=== Section Start ===

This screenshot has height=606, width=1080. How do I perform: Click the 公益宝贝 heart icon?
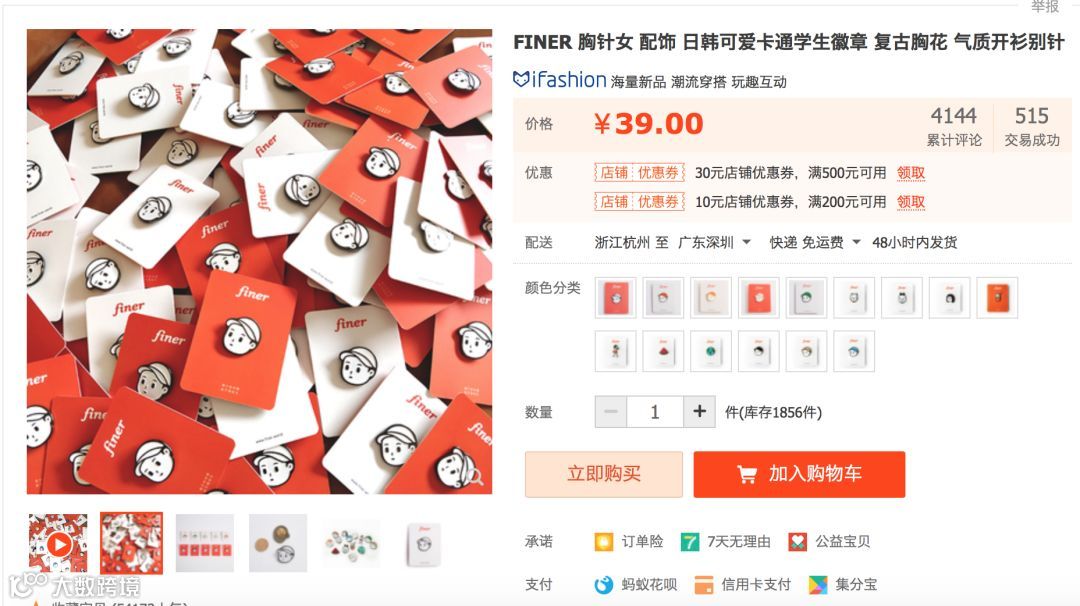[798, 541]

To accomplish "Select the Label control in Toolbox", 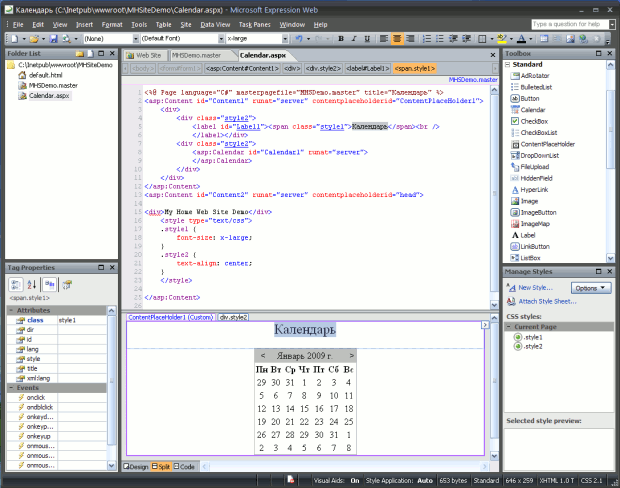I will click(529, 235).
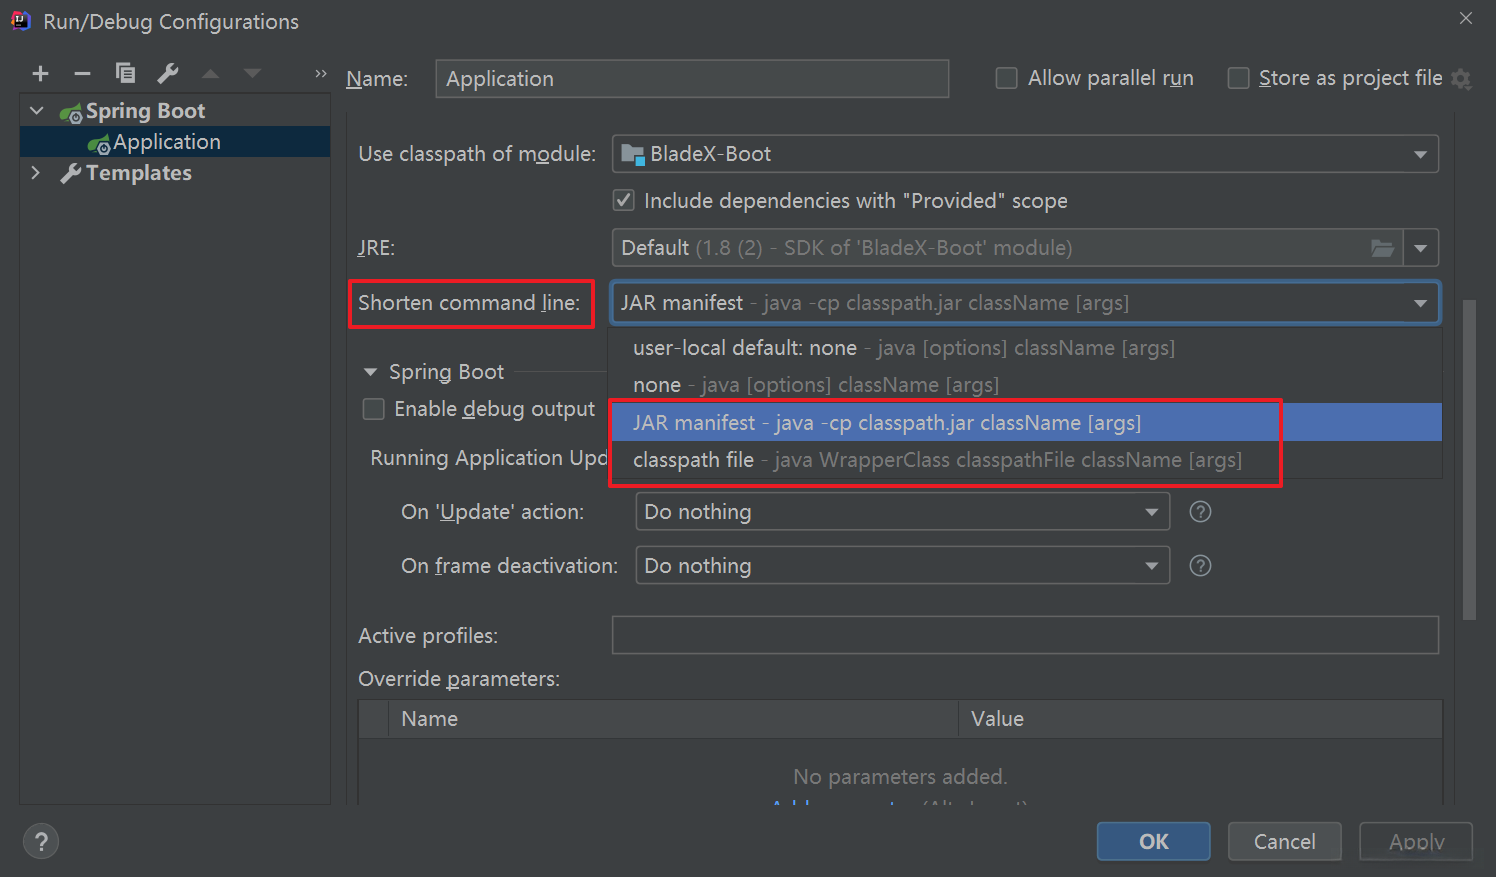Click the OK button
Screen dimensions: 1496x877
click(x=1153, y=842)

=== Section End ===
=== Section Start ===

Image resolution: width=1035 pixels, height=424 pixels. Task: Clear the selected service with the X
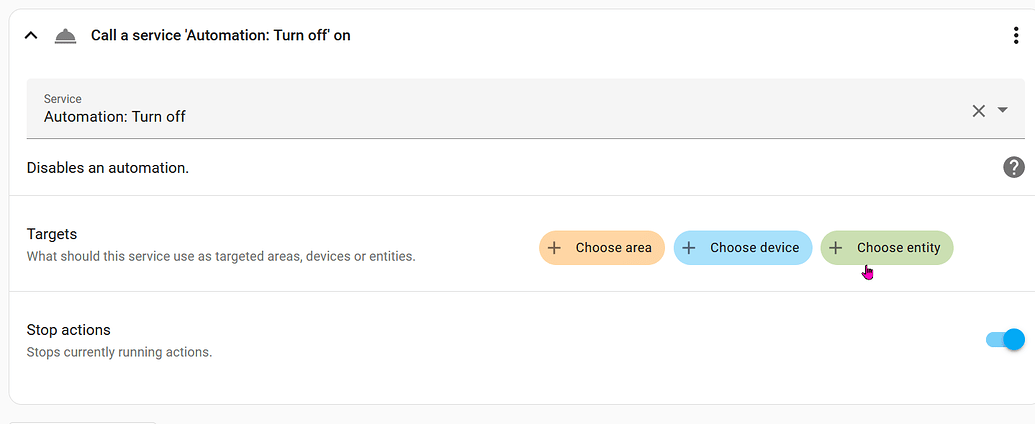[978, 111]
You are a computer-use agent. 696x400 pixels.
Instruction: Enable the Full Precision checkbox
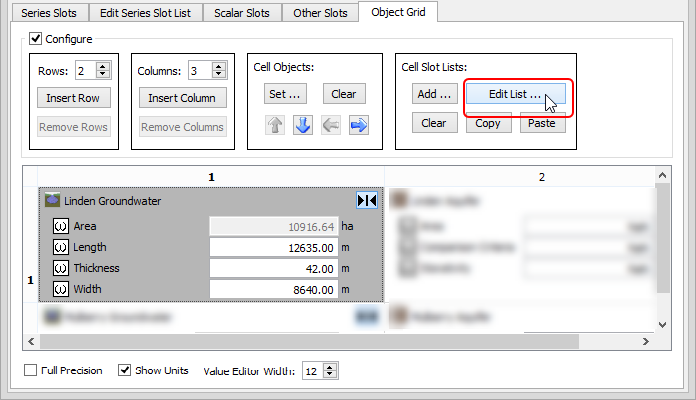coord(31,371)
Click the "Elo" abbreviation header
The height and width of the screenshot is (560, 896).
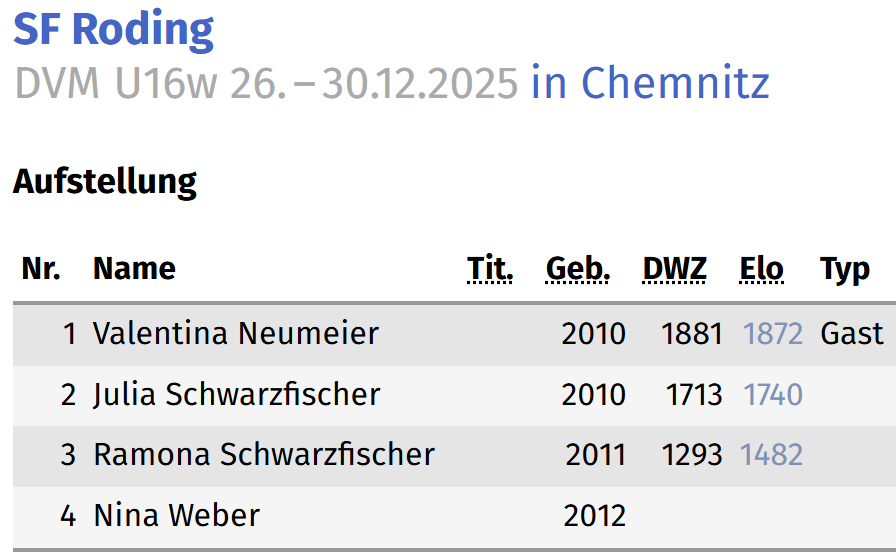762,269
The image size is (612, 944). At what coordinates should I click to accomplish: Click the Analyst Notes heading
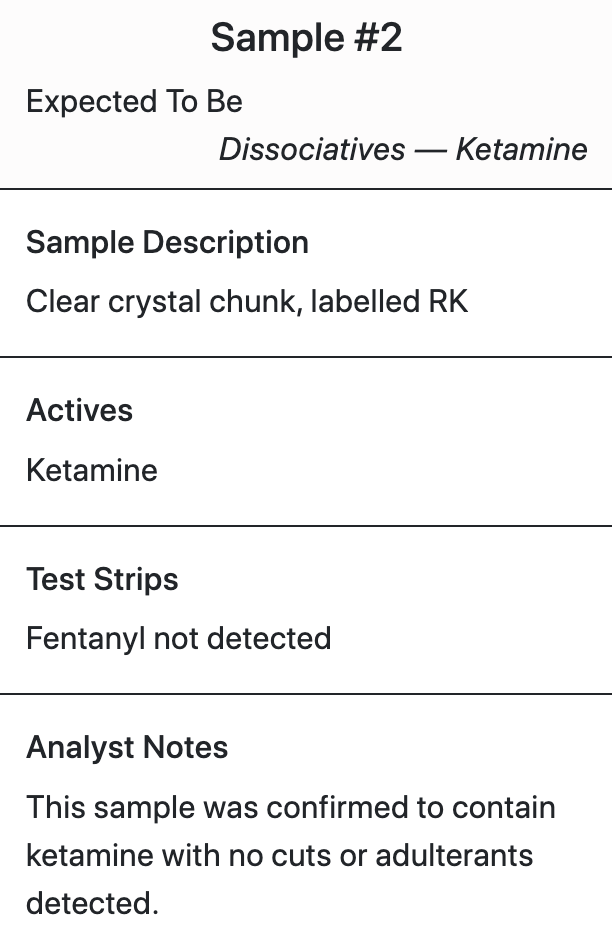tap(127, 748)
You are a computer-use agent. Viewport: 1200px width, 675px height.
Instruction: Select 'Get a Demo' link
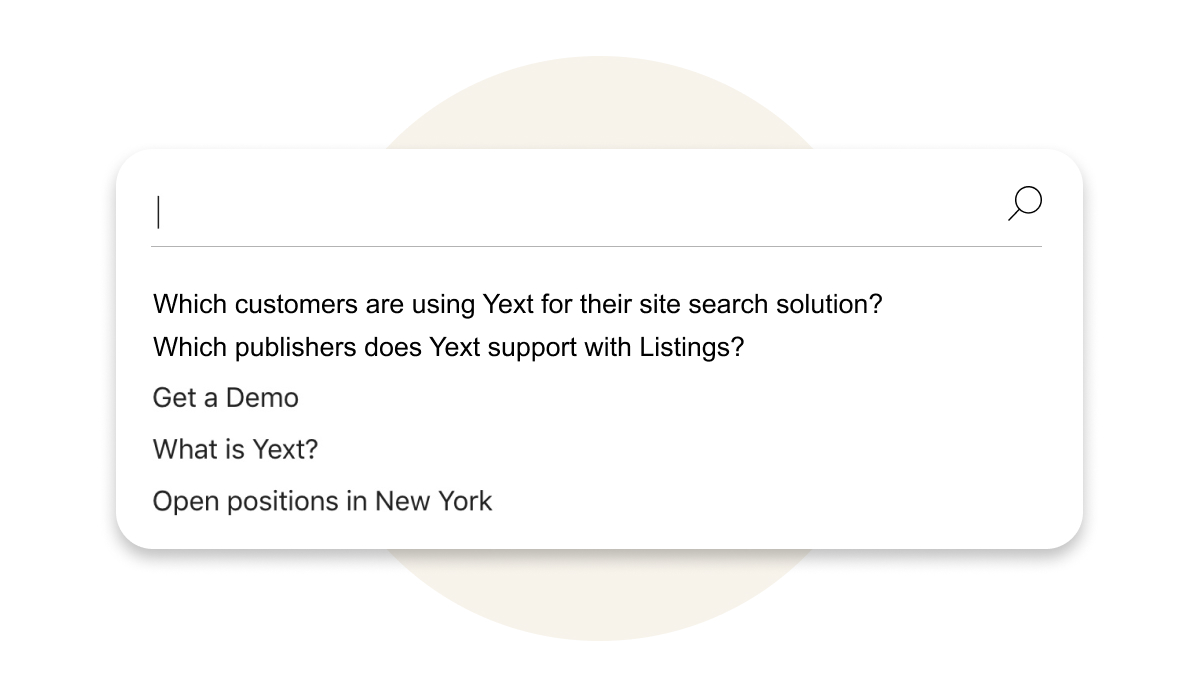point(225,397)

=== Section End ===
=== Section Start ===

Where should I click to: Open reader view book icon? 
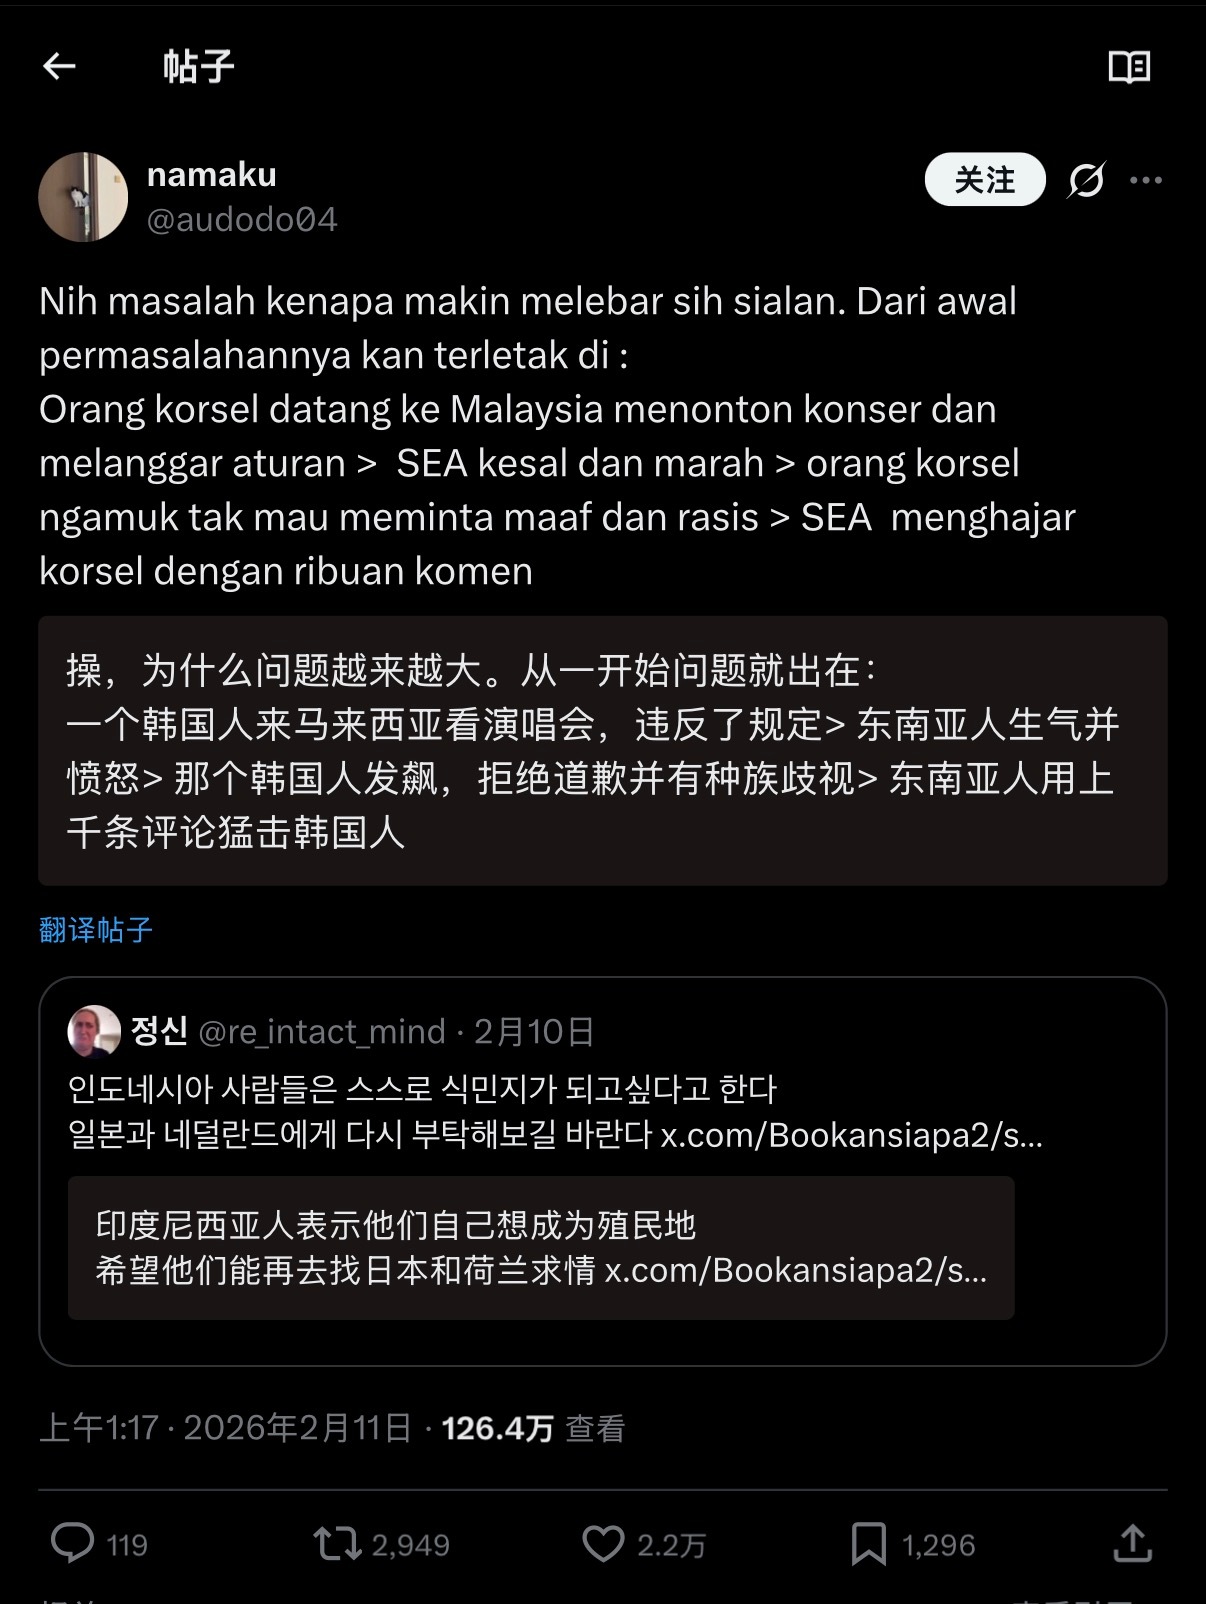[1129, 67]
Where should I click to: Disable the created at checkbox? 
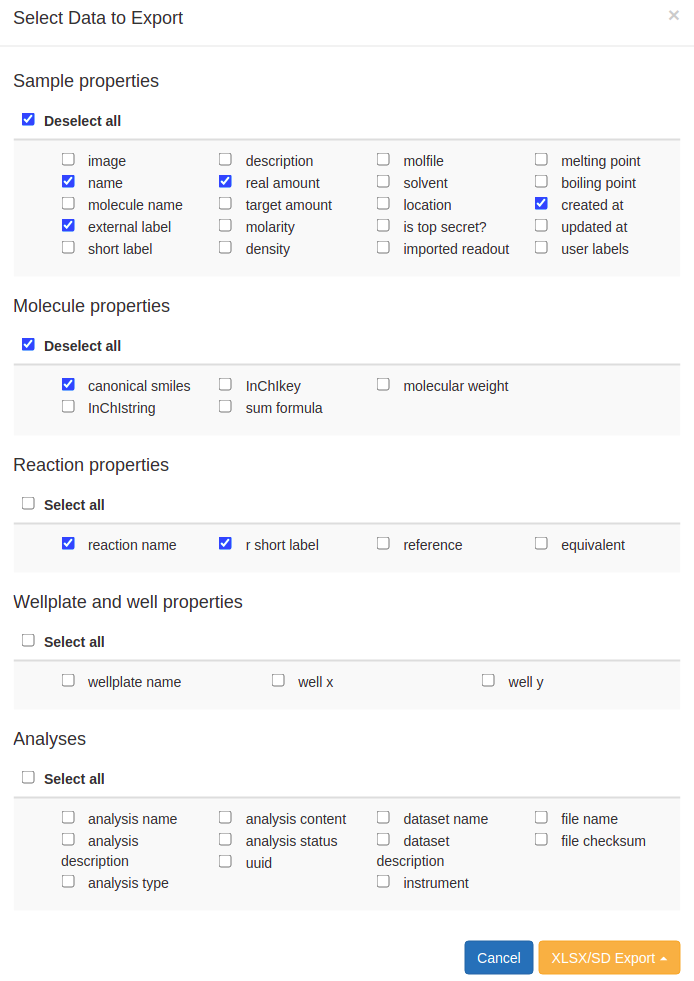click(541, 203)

=== Section End ===

All lines of the data that hold "computer" need to be copied.

You are a computer-use agent. 696x400 pixels.
You are a computer-use agent. Viewport: 1200px width, 675px height.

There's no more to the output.